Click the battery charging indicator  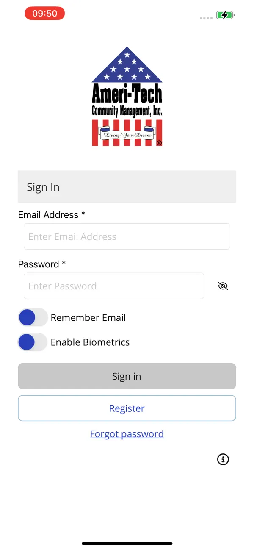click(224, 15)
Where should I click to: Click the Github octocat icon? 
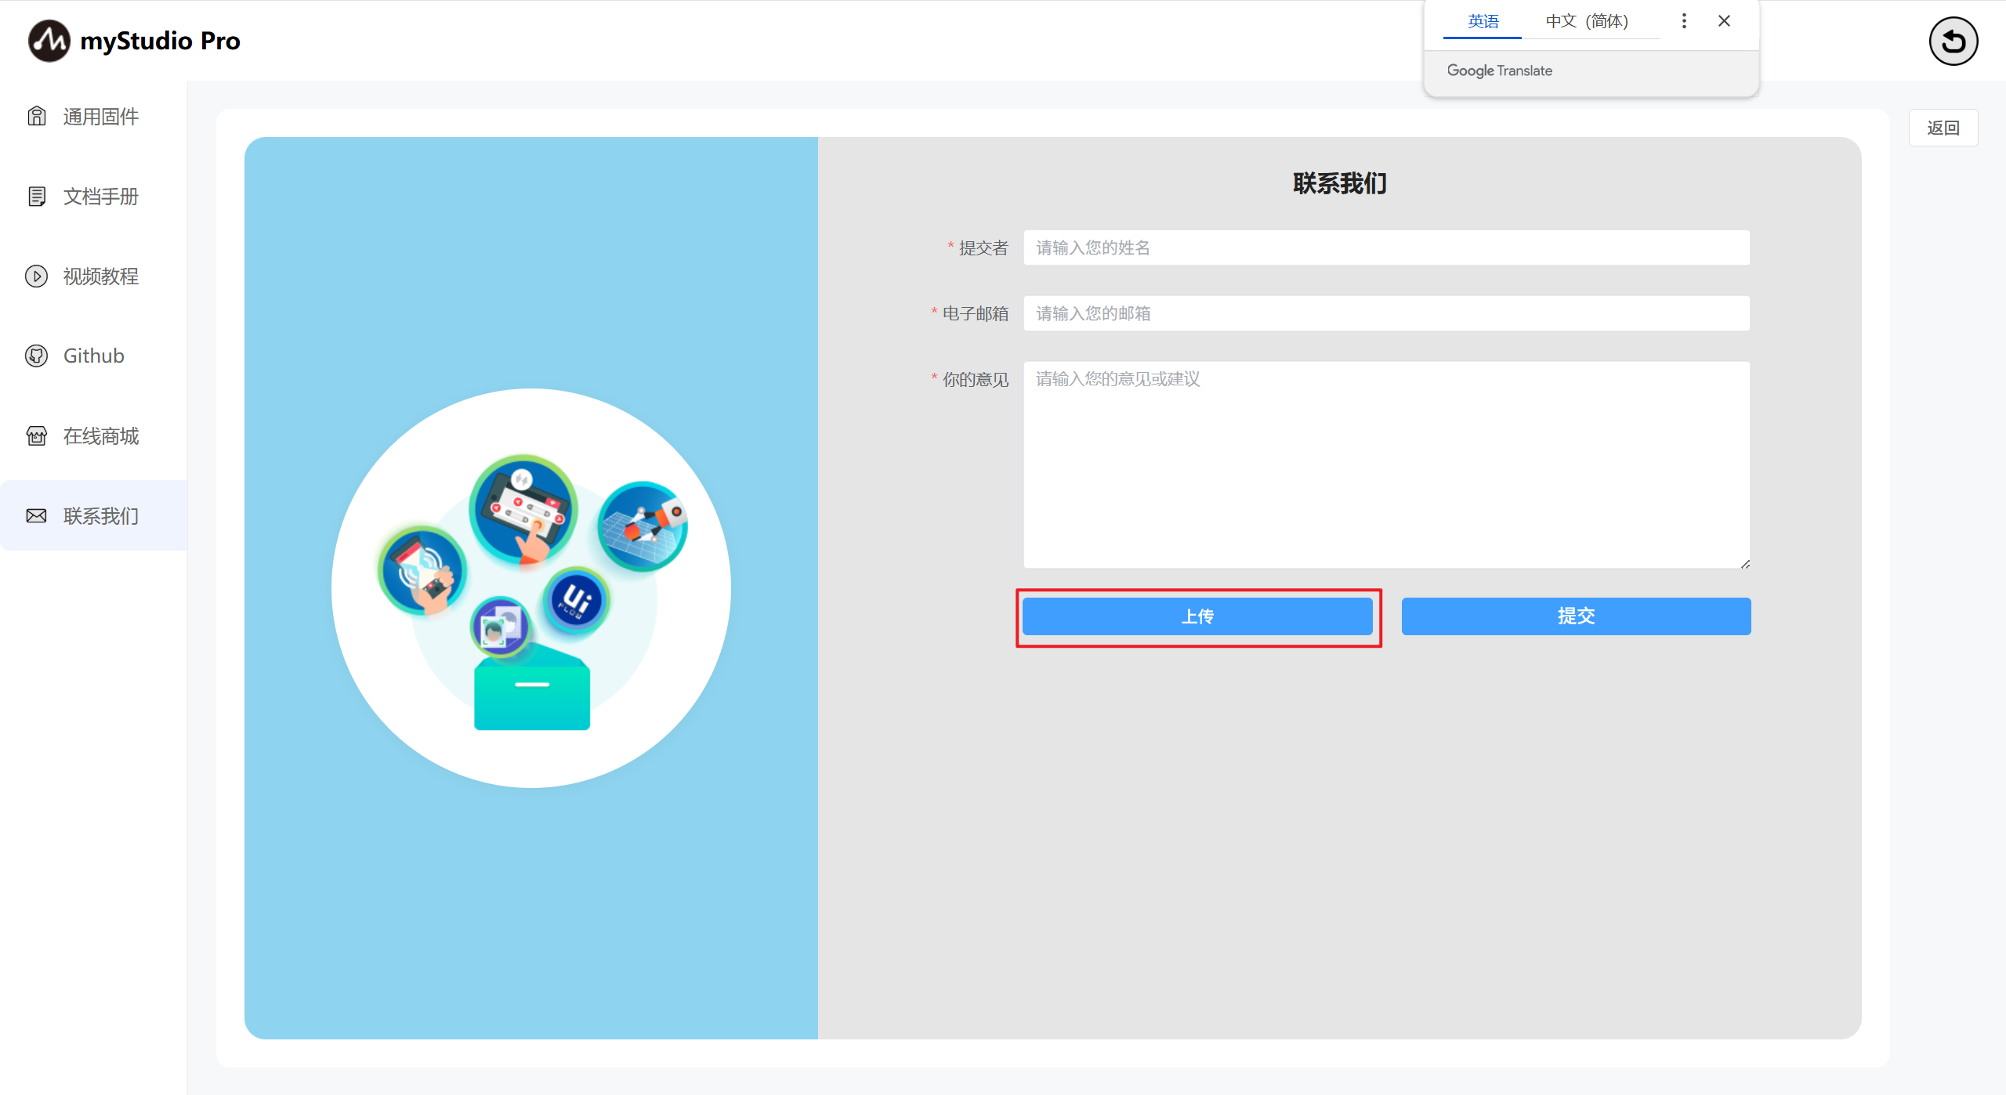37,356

★ ★ ★ ★

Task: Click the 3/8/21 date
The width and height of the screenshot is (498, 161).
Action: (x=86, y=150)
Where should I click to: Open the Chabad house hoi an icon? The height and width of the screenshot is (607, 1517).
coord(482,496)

★ ★ ★ ★

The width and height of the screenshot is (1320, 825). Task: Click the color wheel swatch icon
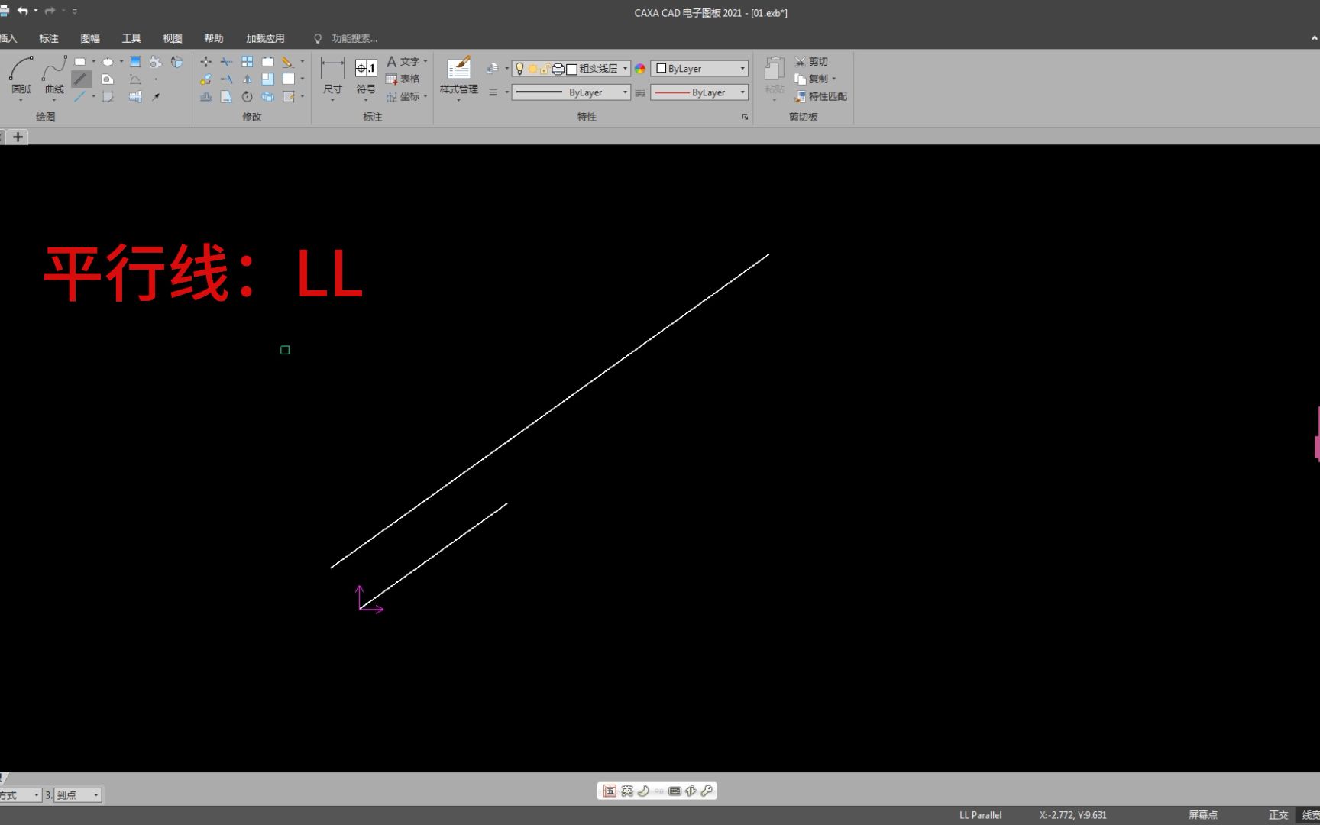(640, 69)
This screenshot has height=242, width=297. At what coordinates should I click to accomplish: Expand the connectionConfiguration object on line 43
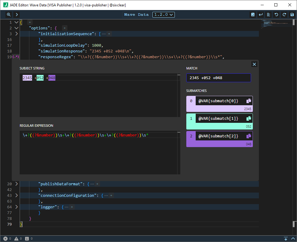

★ ★ ★ ★

_Your goal_
How many lines in the items above contain the word "Where", matching case exactly? Reply with the number only.

_Exercise solution_
2